NOW THEN, for good and
valuable consideration, including but not
limited to license grant in accordance with
this Agreement by LICENSOR to End User's
covenant regarding LICENSOR's proprietary
rights. LICENSOR agrees to sell End User
materials representing LICENSOR's product
or products subject to the following terms
and conditions:
ARTICLE I
EXCLUSIVE
SOURCE
End User shall obtain all
LICENSOR authorized product materials
through LICENSOR or LICENSOR's authorized
Dealer and no other source. LICENSOR
authorized product materials include, but
are not limited to, manuals, license
agreements and media upon which company's
proprietary computer programs are recorded,
except for archival copies, as defined in
ARTICLE III. End User shall make no
copies of any kind of any of the materials
furnished by LICENSOR or LICENSOR's
authorized Dealer, unless specifically
authorized to do so in writing signed by an
officer of LICENSOR.
ARTICLE II
PROPRIETARY
RIGHTS OF LICENSOR
End User agrees that LICENSOR
retains exclusive ownership of the
trademarks represented by its company name
and logo and product names including but not
limited to Realty Analytics 2008, and all
of the documentation and computer recorded
data related thereto. End User also agrees
that all techniques, algorithms, and
processes contained in LICENSOR's computer
program products or any modification or
extraction thereof constitute TRADE SECRETS
OF LICENSOR and will be safeguarded by End
User, but in no event shall End User
exercise less than due diligence and care in
accordance with the laws of the country of
purchase and International Law, whichever
operates to best protect the interests of
LICENSOR. End User shall not copy,
reproduce, re-manufacture or in any way
duplicate all or any part of LICENSOR
products WHETHER MODIFIED OR TRANSLATED
INTO ANOTHER LANGUAGE OR NOT, or in any
documentation, or in any other material
provided by LICENSOR in association with
LICENSOR's computer program products except
as specified in this Agreement and in
accordance with the terms and conditions of
this Agreement which remain in force.

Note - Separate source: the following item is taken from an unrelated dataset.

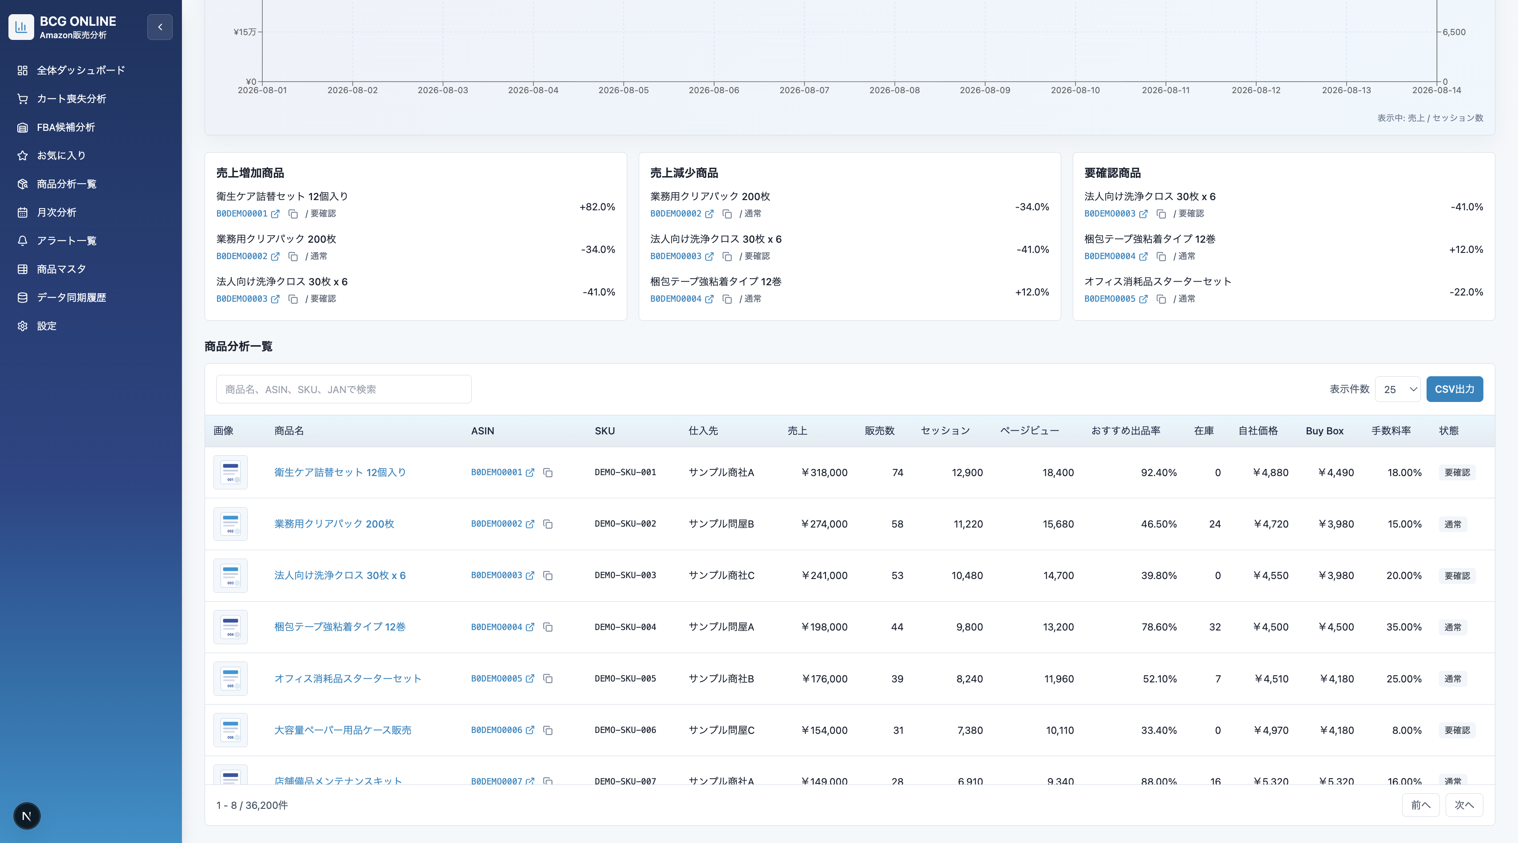
Task: Click the product search input field
Action: (x=344, y=389)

End
User agrees that unauthorized distributing,
copying, duplications, or otherwise
reproducing ALL OR ANY PART OR TRANSLATED
PART of the computer program products
provided by LICENSOR or the failure to
protect such computer programs will
actually and materially damage LICENSOR.
End User agrees that in the event End User
breaches this agreement, End User will be
liable for damages as may be determined by a
court of competent jurisdiction.
ARTICLE III
ARCHIVE
COPIES
End User may make archival
copies of those portions of LICENSOR's
product(s) that are provided on a machine
readable media, provided such copies are for
the End User's personal use on one
microcomputer and that no more than one
such copy is used at any time unless End
User has paid for multiple copy use as
described in ARTICLE IV of this Agreement.
ARTICLE
IV
SINGLE
CPU
LICENSOR use licenses are
applicable to a single microcomputer
installation in the event End User intends
to use a LICENSOR product or any part
thereof on more than one microcomputer, the
license fee for each such multiple use must
be purchased. Quantity discounts in
accordance with LICENSOR policy will apply.

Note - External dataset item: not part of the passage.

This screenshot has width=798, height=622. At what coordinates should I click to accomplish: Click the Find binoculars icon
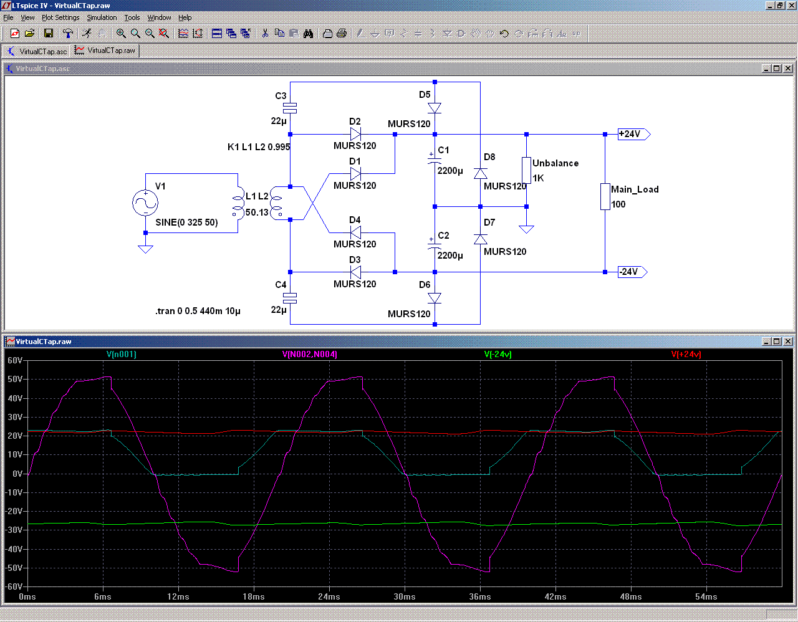(308, 33)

In the event of simultaneous use, a
license must be obtained for each instance
of possible simultaneous execution.
ARTICLE V
ASSIGNMENT
In the event End User wishes
to transfer the rights granted by this
Agreement, retaining none thereby, a letter
requesting such transfer accompanied by the
original diskette or label therefrom, must
be sent to LICENSOR. LICENSOR will then
select the most appropriate method for
distribution of the transferred rights.
ARTICLE VI
LIMITED
WARRANTY
LICENSOR warrants that all
materials furnished by LICENSOR constitute
an accurate manufacture of LICENSOR
products and will replace any such LICENSOR
furnished material to be thus defective,
provided such defect is found within ten
days of purchase by End User. However,
LICENSOR makes NO express or implied
warranty of any kind with regard to
performance or accuracy of data of any kind
nor for any consequential damages resulting
therefrom whether through loss or
inaccuracy of data of any kind nor for any
consequential damages resulting therefrom
whether through LICENSOR negligence or not.

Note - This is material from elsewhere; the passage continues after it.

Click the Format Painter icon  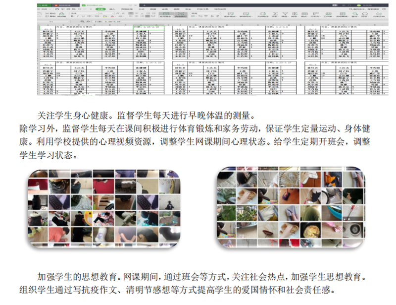pos(61,15)
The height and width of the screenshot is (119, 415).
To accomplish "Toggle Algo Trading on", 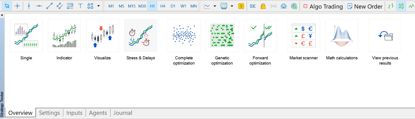I will pos(323,6).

LICENSOR will not honor any warranty where
a LICENSOR product has been subjected to
physical abuse or used in defective or
non-compatible equipment. LICENSOR will not
honor any warranty for which there is no
signed End User Agreement Acknowledgment on
file at LICENSOR offices. The products
provided are intended for commercial use
only.
ARTICLE VII
UPDATES
LICENSOR may, from time to
time, revise the performance of its products
and in doing so, incur NO obligation to
furnish such revisions to any LICENSOR
customer. At LICENSOR's option, LICENSOR
may provide such revisions to its Dealers.
Also, at LICENSOR's option, LICENSOR may
provide its dealers and End Users with a
revision newsletter from time to time. (No
update or customer service or newsletter
distribution will be provided unless a
properly signed End User Agreement
Acknowledgment is on file at LICENSOR
offices.)
ARTICLE VIII
CUSTOMER
SUPPORT
It is LICENSOR's customary
practice to provide reasonable assistance
and support in the use of its products to
its customers through its dealer network.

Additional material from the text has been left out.